Wildcatting began to be seen in other areas of the county where miners would buildout an air-conditioned freight container or other form of transportable space and hook into the grid. Some move as soon as they find a lower lease or the opportunity for lower electrical cost. They can at times install insufficient systems to handle the load or they will request expensive electrical upgrades only to leave. Unlike other large users of electricity in the county, there is not the same incentive to lower utility costs like the more conventional data centers in the vicinity that work with the PUD to buildout electrical infrastructure and provide employment, property taxes and other returns to the community that align with the PUD’s mission. Some argue that the wildcatters take and do not give.
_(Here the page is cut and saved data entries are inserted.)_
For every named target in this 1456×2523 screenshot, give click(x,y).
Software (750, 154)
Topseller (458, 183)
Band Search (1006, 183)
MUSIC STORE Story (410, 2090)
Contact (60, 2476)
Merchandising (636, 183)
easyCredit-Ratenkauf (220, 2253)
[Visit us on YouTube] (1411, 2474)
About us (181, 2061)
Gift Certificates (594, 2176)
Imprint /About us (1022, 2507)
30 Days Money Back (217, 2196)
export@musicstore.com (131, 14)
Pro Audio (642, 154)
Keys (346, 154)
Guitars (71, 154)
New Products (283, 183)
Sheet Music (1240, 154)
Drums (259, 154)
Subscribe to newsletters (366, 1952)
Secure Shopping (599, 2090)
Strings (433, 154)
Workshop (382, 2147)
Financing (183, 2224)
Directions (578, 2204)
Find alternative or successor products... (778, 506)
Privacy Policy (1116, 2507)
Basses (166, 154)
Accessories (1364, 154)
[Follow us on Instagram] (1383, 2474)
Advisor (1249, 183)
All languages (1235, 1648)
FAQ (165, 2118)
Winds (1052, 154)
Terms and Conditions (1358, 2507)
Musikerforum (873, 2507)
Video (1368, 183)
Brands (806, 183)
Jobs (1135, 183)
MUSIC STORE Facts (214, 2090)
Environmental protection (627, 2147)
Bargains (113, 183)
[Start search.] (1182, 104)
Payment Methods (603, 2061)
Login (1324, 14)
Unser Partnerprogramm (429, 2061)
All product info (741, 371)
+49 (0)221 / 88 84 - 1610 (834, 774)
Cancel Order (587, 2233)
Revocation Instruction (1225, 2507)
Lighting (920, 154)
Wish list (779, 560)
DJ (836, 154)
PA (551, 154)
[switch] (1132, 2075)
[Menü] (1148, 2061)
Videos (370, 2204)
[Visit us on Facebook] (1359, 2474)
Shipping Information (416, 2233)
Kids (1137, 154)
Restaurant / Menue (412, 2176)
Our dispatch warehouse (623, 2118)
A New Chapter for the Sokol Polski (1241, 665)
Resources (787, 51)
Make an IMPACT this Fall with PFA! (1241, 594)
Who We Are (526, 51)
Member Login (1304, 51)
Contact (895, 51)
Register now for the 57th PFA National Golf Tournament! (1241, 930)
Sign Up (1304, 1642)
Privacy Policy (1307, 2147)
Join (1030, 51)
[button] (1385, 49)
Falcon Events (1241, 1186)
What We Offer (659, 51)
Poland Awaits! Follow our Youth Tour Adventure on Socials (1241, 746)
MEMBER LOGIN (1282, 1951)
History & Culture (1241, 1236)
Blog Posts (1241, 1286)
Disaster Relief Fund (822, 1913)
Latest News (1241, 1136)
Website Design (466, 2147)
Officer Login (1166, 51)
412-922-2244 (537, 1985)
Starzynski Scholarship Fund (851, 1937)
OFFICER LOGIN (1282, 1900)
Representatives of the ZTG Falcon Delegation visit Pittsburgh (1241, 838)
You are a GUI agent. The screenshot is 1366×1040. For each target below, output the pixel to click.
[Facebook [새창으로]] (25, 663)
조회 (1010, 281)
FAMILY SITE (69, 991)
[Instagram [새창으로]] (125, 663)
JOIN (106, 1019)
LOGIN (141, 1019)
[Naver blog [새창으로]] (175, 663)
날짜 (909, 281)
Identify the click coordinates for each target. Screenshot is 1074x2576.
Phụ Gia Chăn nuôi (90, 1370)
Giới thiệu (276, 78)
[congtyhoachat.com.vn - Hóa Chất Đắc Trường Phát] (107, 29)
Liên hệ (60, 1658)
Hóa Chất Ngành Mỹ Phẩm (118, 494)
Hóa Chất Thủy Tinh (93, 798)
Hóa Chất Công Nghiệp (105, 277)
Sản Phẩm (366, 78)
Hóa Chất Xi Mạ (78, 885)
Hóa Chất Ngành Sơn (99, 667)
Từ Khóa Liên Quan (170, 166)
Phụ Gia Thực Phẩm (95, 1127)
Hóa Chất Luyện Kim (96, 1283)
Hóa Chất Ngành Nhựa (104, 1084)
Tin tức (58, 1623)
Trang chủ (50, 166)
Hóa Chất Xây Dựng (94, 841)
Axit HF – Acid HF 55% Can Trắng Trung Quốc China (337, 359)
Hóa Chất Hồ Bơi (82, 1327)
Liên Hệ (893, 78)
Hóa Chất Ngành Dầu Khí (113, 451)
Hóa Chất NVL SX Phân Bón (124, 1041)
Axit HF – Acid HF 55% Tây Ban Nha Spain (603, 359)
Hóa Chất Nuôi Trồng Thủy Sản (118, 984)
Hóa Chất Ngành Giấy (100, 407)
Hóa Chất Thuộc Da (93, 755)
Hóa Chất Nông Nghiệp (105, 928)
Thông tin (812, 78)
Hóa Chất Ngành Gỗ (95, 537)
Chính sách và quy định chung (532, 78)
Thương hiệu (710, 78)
Andrew Wendell, the PUD’s customer service director described the wildcatting:
“The problem is that the mining operations are using as much energy as they can get. They’re going into facilities that were not originally designed for that load… Anywhere there’s a vacant building. They’ll go anyplace.”
The gold rush for electrical power for mining began mostly last year. The PUD received thirty four inquiries requesting one megawatt or higher allocations that in all totaled 220 average megawatts. The PUD ordinarily experiences increases of one to three megawatt averages annually. The PUD powers the entire county for 180 average megawatts. Succinctly if left to open requests, thirty entities would have taken half the power of the county.
Last December the PUD’s commissioners established a moratorium on requests for one megawatt or greater. They re-established a new moratorium last month when nine miners requested .95 megawatts to skirt the restriction.
Some believe that with proper rulemaking, the miners could provide a benefit to the area in the form of new leases and other opportunities. But with a concentration of a large segment of the total power sold being held by relatively few enterprises, it can lead to risks to the system. As shown with the miner renting the Nancekivell’s space, a default in payment by a large player could result in a measurable economic loss to the PUD which would then cause issues with the Utilities and Transportation Commission or ratepayers.
The situation could also show a downside to Bitcoin with its negative contribution toward increasing electrical demand and the furtherance of fossil fuel consumption by utilities that depend on such fuels.